_PASSAGE TO READ_
##############################

Health and social Care Courses – Online or in Person

What is a health and social care course?

Let’s cut to the chase here. If you’re looking to do a single all-encompassing health and social care course to get you ready for the wide range of health and social care jobs out there, then…

You’re not in luck. Sorry.

But before you leave our website in search of such a course, be aware of one thing:

There is no such thing as a single all-encompassing health and social care course. You could argue that the BA Hons in Health and Social Care has the greatest claim to such a title, but even that might be pushing it a bit. Even health and social care graduates take courses in specific areas such as dementia awareness and equality and diversity from time to time.
So what is a health and social care course then?

A health and social care course is a course in a health and social care area. We’ve already mentioned dementia awareness and equality and diversity, but other courses cover Safeguarding (both Adults and Children and Young People), Medication Awareness and Advanced, Catheterisation Care, Physical Intervention, Blood Transfusions, Sharps and Needles and many more. There really is very little in the field of health and social care that you can’t do a course in – just ask.

Can you do health and social care courses online?

Yes. You can do almost any health and social care course you care to imagine with Authentic Training.

That includes all the courses we’ve already mentioned and quite literally hundreds of others, from specialist care courses like Diabetes Awareness and Sepsis Awareness to care skills training courses like Palliative and End of Life Care and Care Planning.

##############################

_STORED DATA_
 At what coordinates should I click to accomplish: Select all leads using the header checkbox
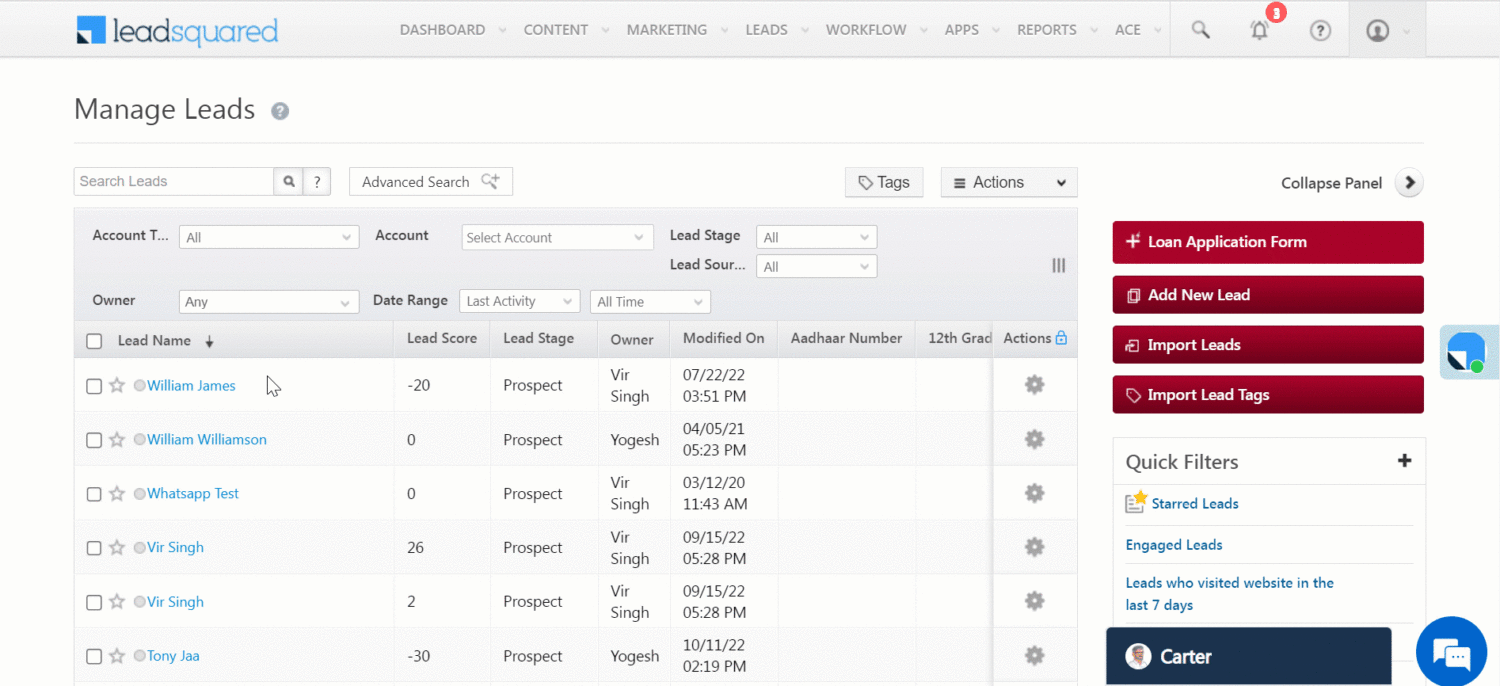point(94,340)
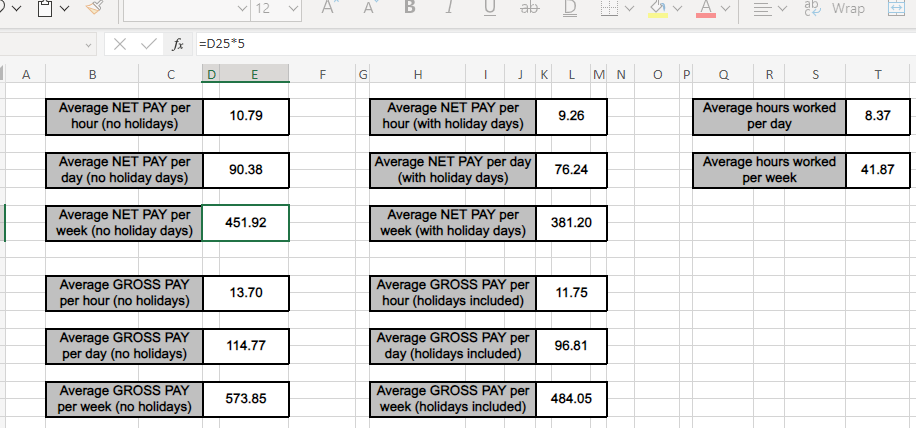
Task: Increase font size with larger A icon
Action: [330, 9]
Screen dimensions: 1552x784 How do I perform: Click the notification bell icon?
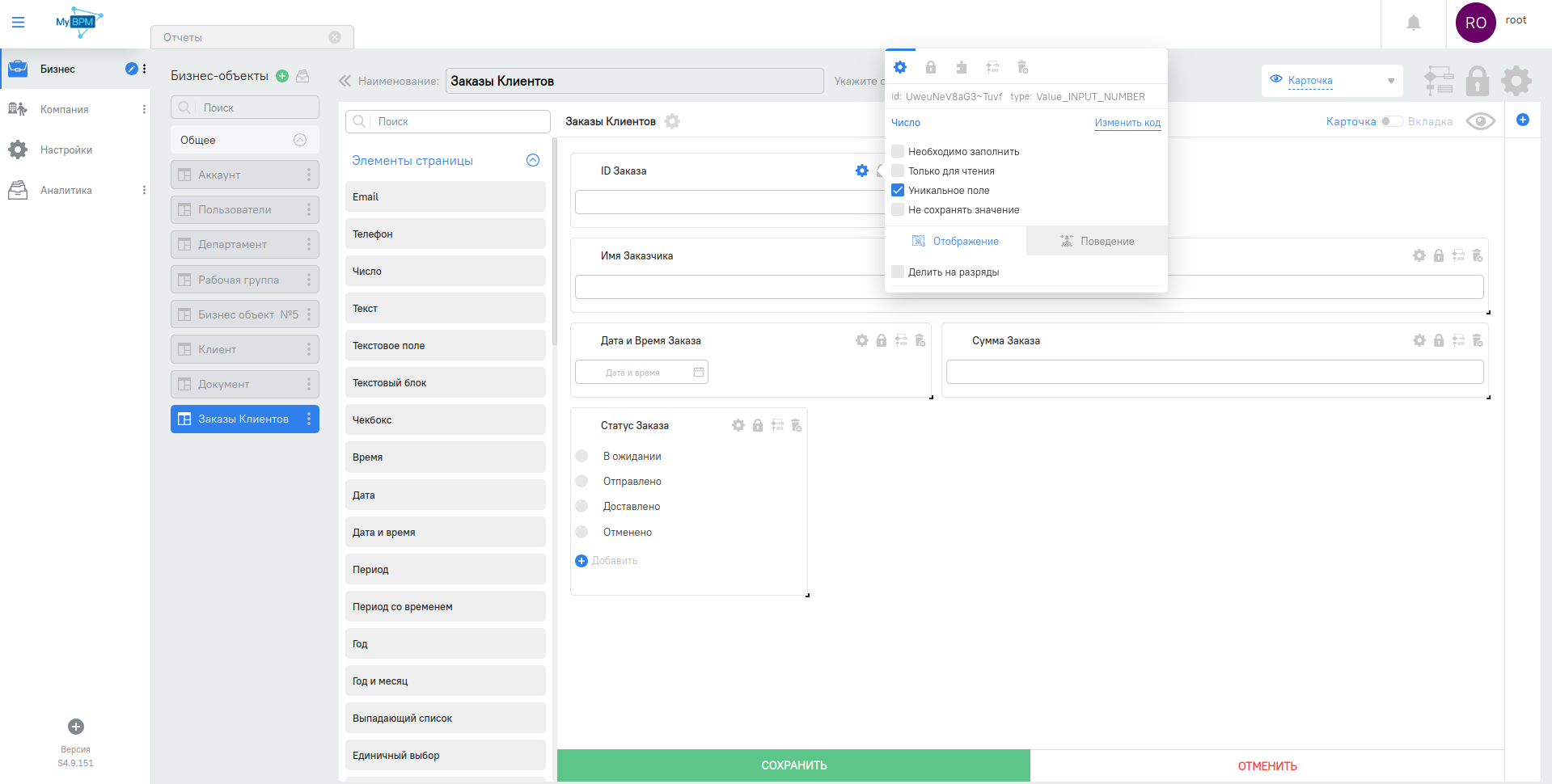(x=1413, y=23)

##############################

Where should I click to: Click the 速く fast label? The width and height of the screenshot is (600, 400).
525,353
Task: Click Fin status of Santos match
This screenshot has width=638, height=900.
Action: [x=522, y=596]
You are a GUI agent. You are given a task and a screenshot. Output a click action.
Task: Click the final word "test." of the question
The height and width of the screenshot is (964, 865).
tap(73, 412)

##############################

_WORK INSTRUCTION A_
In the passage on health and social care courses, which degree is said to have the greatest claim to being a single all-encompassing course?
_WORK INSTRUCTION B_
Please continue the passage on health and social care courses from the point where it stops.

_EXERCISE RESULT A_
The BA Hons in Health and Social Care.

_EXERCISE RESULT B_
Our health and social care courses are CPD accredited and delivered by a Skills for Care endorsed provider. They meet accepted Continuing Professional Development (CPD) guidelines.

Why should I do a health and social care course online?

If you’re already working in the health and social care sector, then taking an online course – whether that’s in a specialist area like learning disabilities or in a clinical care area like blood transfusions – can increase your chances of promotion and enable you to look at jobs in areas and departments which you wouldn’t have been able to consider before.

If you’re wondering whether to take a course online or look for an in-person option, the great advantage we offer at Authentic Training is that both are available. But more of that later.

Since Covid, online courses have exploded in popularity, partly due to our familiarity with working from home.

At the risk of stating the obvious, the advantages of online courses are:

  • Speed – you can do the work at your own pace, no waiting for the slowest person in the group to catch up, or for term time to start again so you can get on with the next module.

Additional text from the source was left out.